Interface element records:
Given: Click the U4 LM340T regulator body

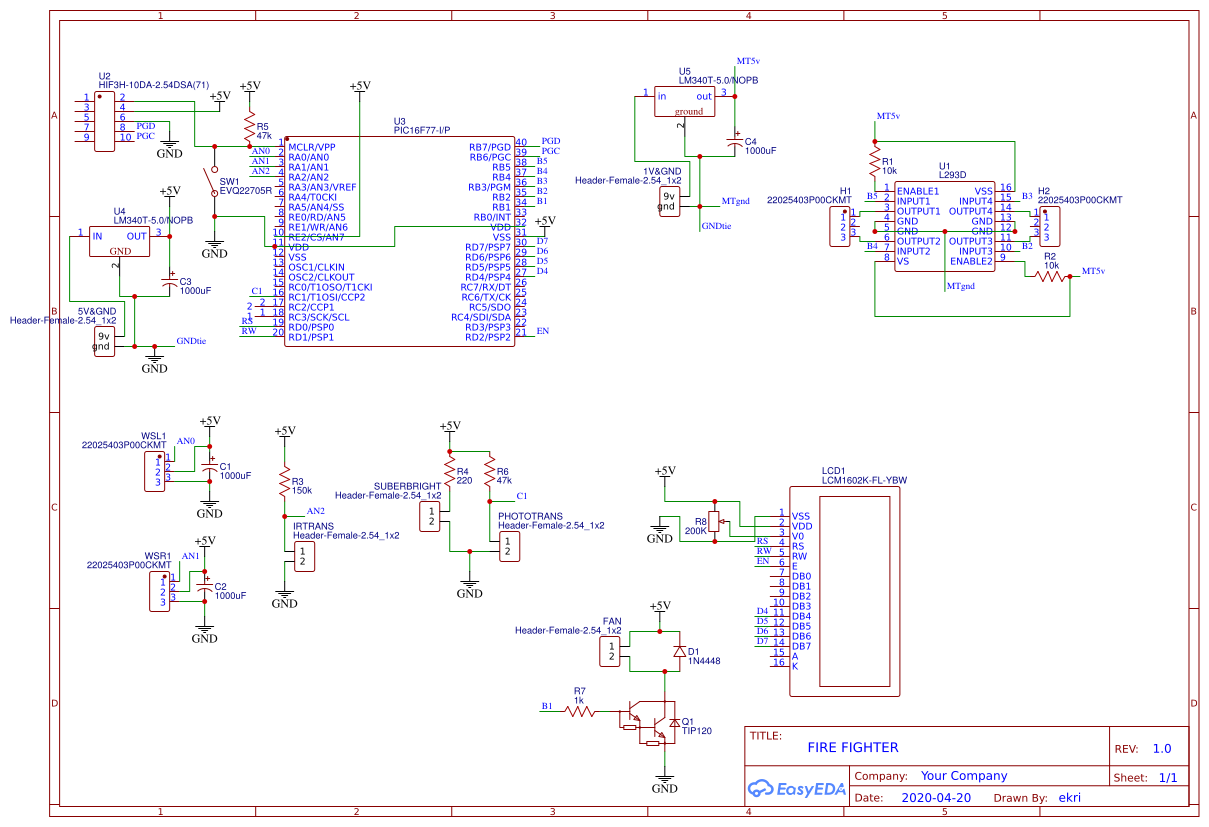Looking at the screenshot, I should 120,242.
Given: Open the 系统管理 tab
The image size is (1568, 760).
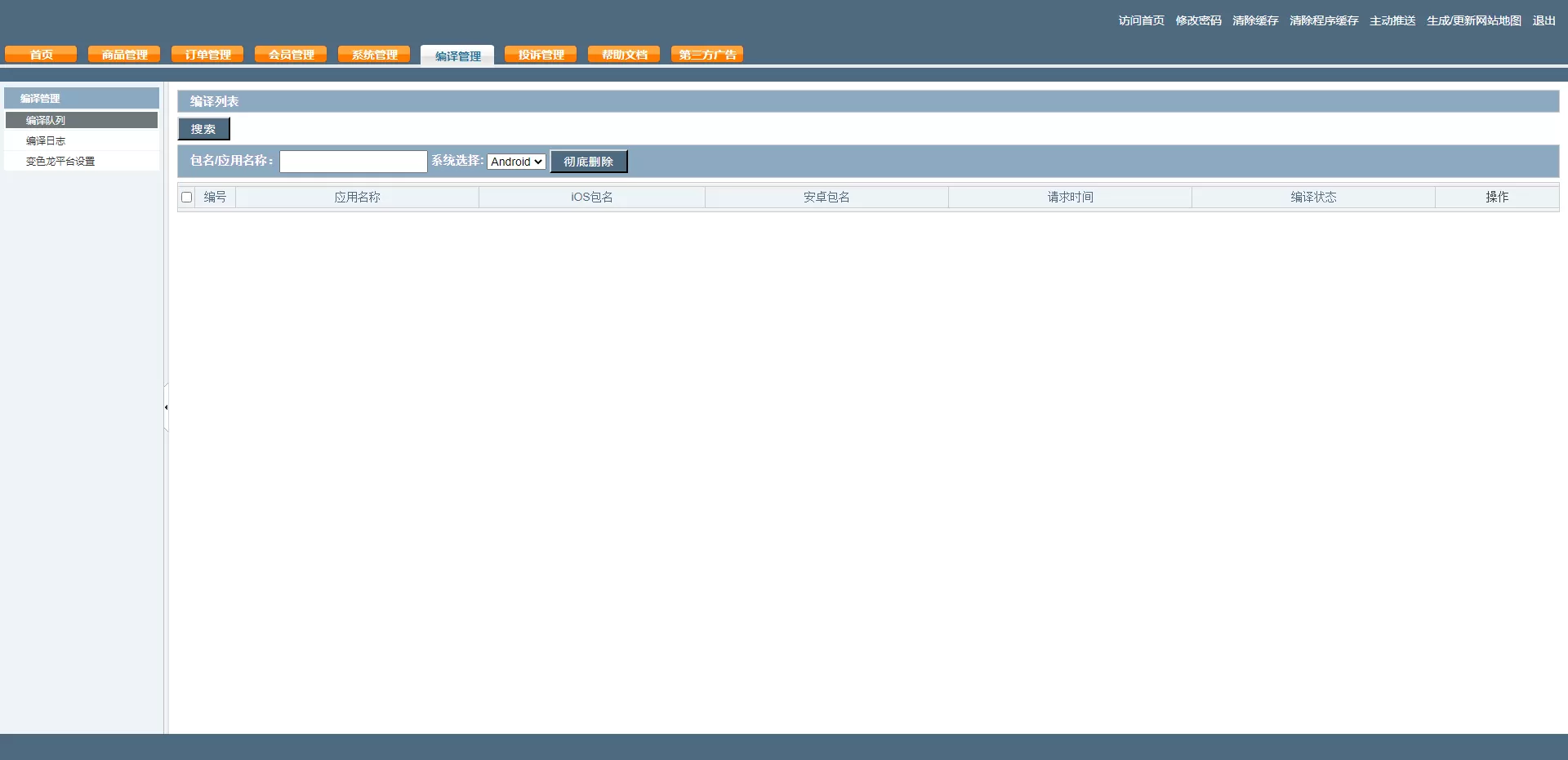Looking at the screenshot, I should pyautogui.click(x=374, y=55).
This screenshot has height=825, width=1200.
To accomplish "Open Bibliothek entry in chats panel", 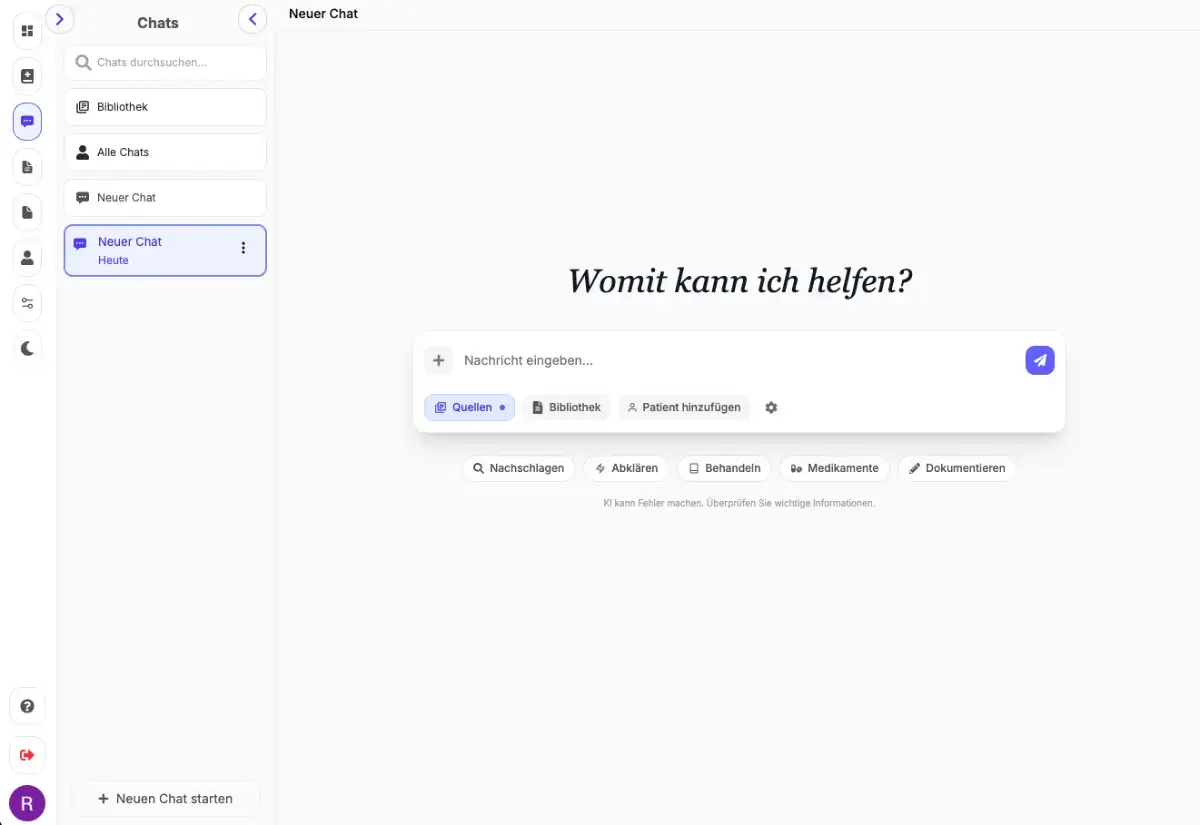I will pos(165,107).
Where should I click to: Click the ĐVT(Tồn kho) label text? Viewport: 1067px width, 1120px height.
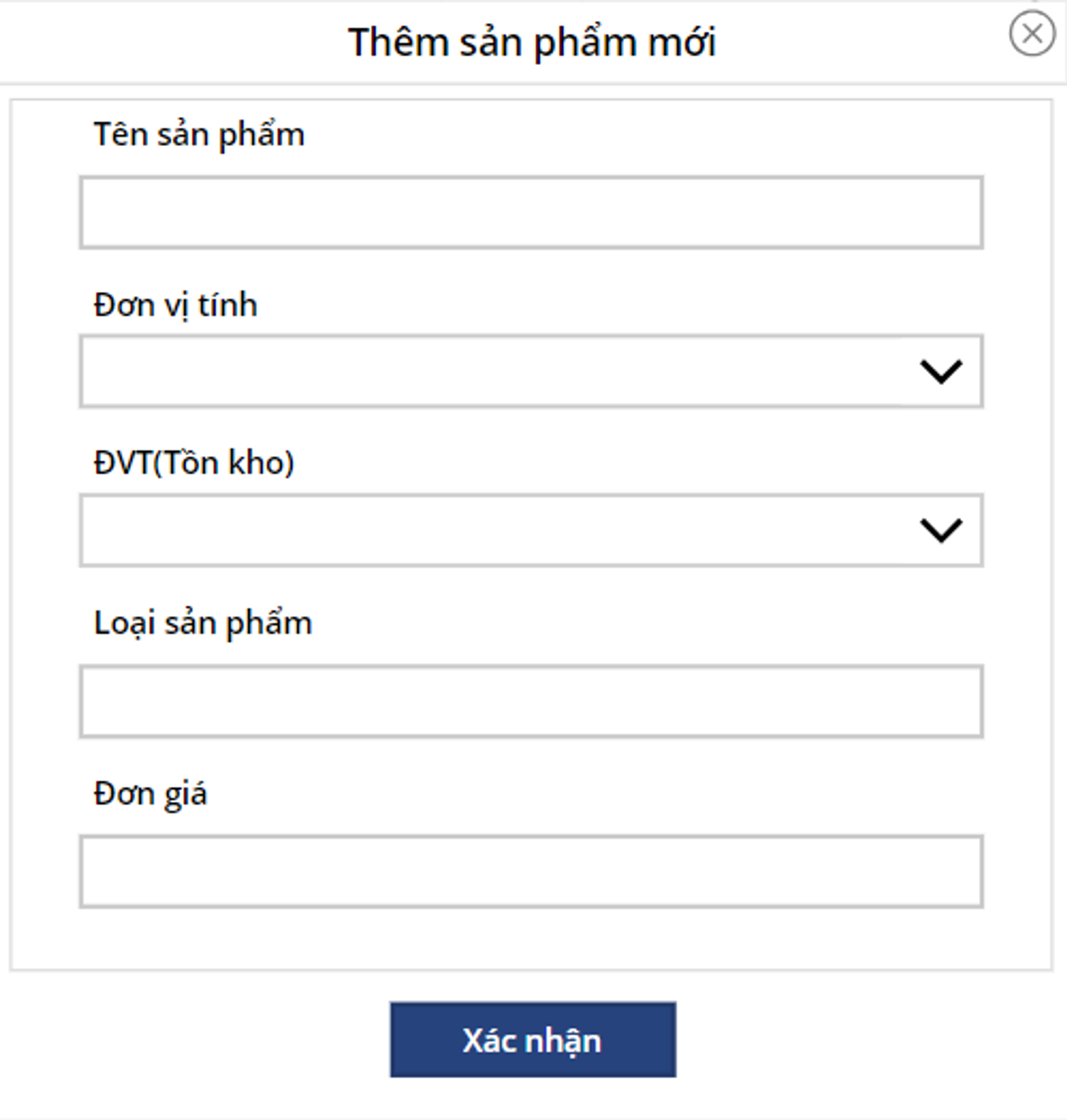(x=194, y=462)
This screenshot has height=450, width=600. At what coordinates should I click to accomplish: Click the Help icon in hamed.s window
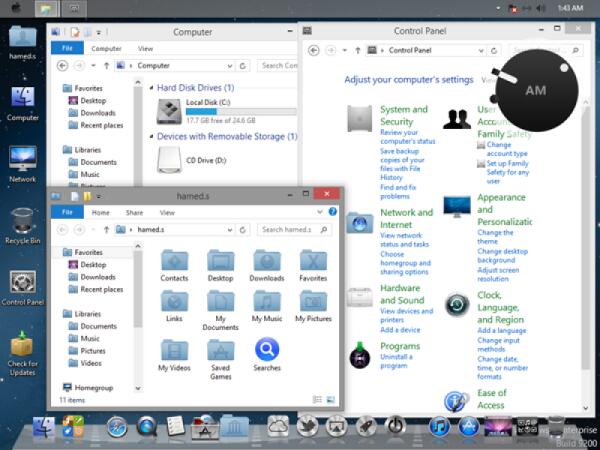tap(333, 212)
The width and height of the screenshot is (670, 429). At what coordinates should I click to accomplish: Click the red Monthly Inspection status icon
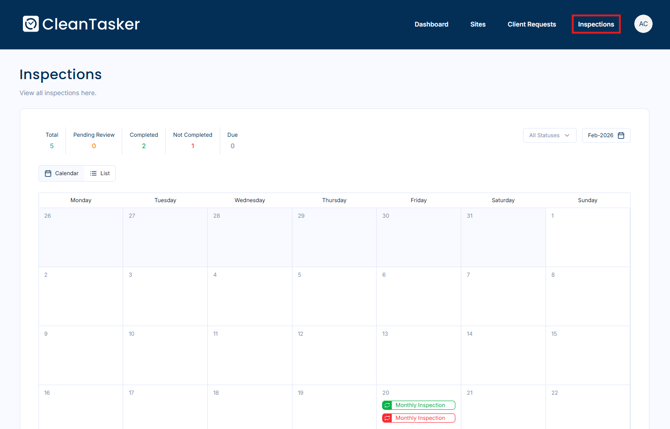tap(387, 418)
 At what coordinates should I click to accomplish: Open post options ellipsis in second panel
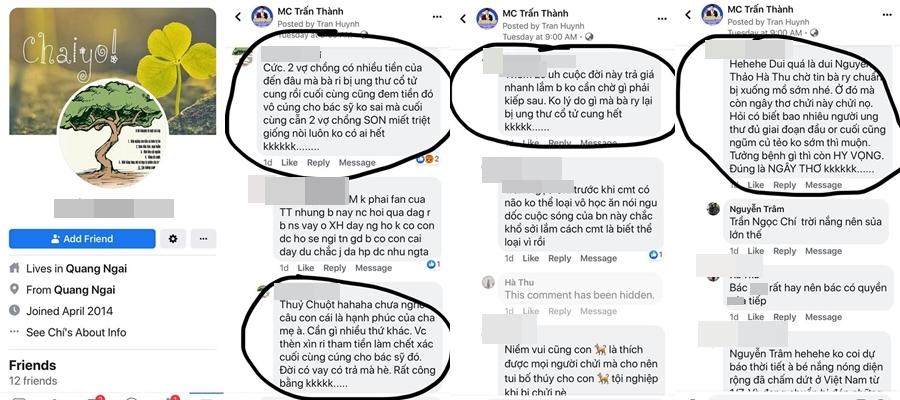click(437, 17)
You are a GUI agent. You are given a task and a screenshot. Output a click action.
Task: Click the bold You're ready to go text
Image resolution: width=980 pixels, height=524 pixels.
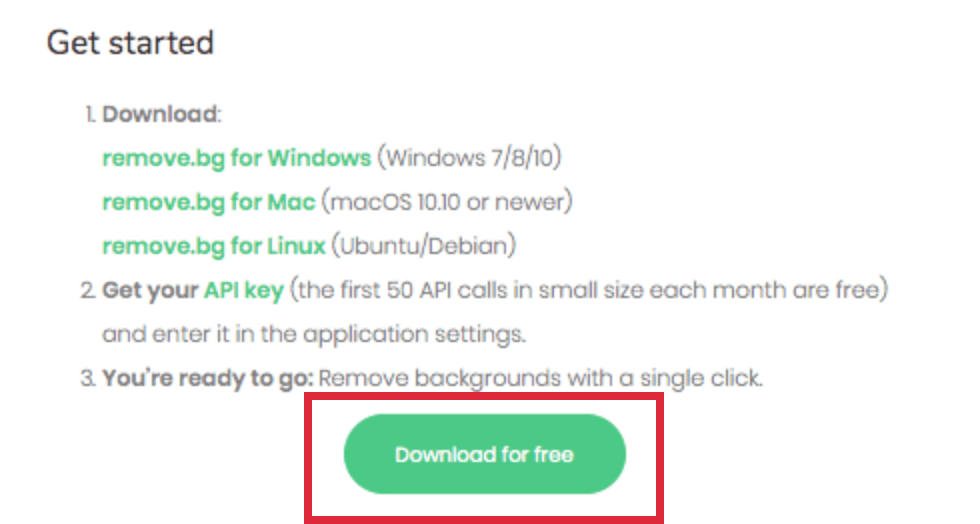[x=208, y=378]
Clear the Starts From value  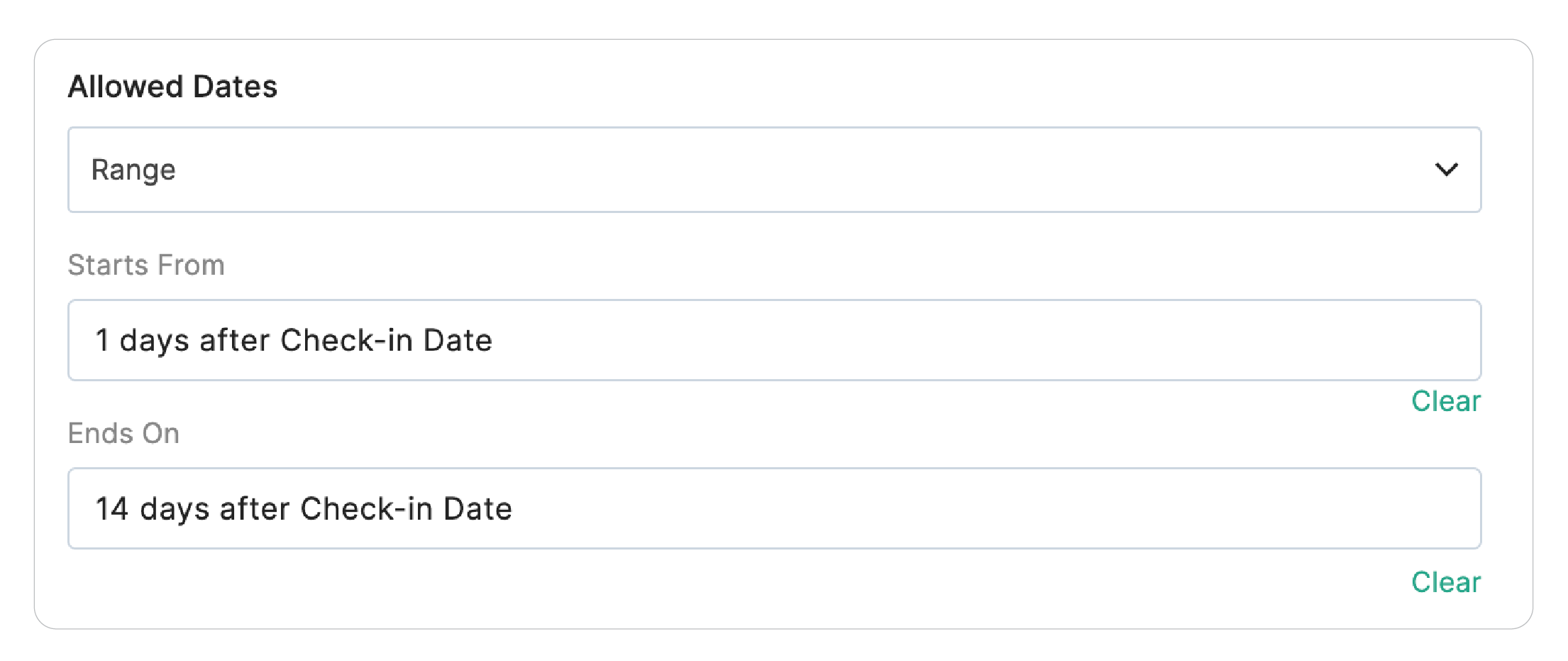tap(1445, 401)
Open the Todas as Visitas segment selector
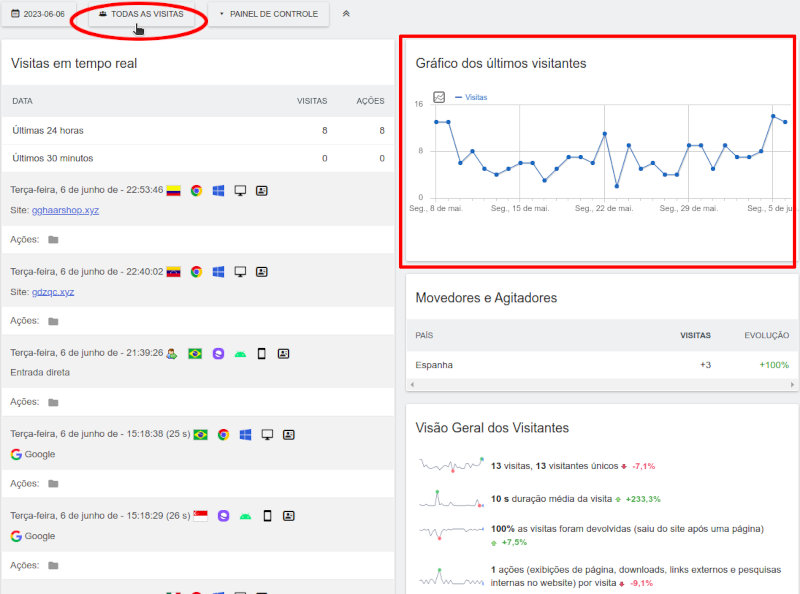The height and width of the screenshot is (594, 800). (141, 14)
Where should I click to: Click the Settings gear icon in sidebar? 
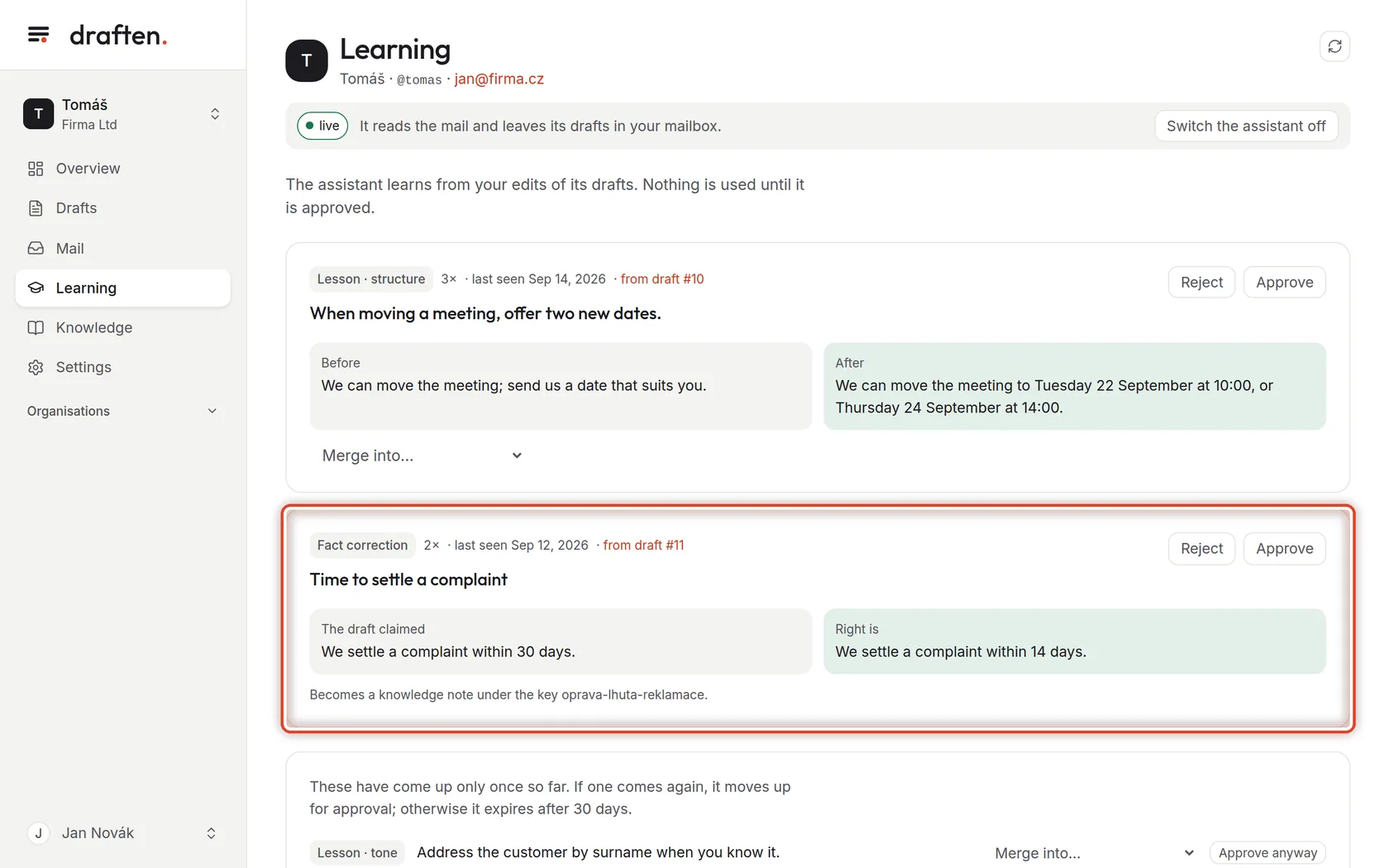(x=36, y=367)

Problem requirements: Output the data above again without any changes, starting with the line that contains "Where should I click to: Click the ĐVT(Tồn" and going on through the line that contains "tap(333, 212)". Leave the pictures out.

Exercise solution:
Where should I click to: Click the ĐVT(Tồn kho) label text? Viewport: 1067px width, 1120px height.
(x=194, y=462)
This screenshot has height=450, width=600. At what coordinates should I click to accomplish: Click the Help icon in hamed.s window
tap(333, 212)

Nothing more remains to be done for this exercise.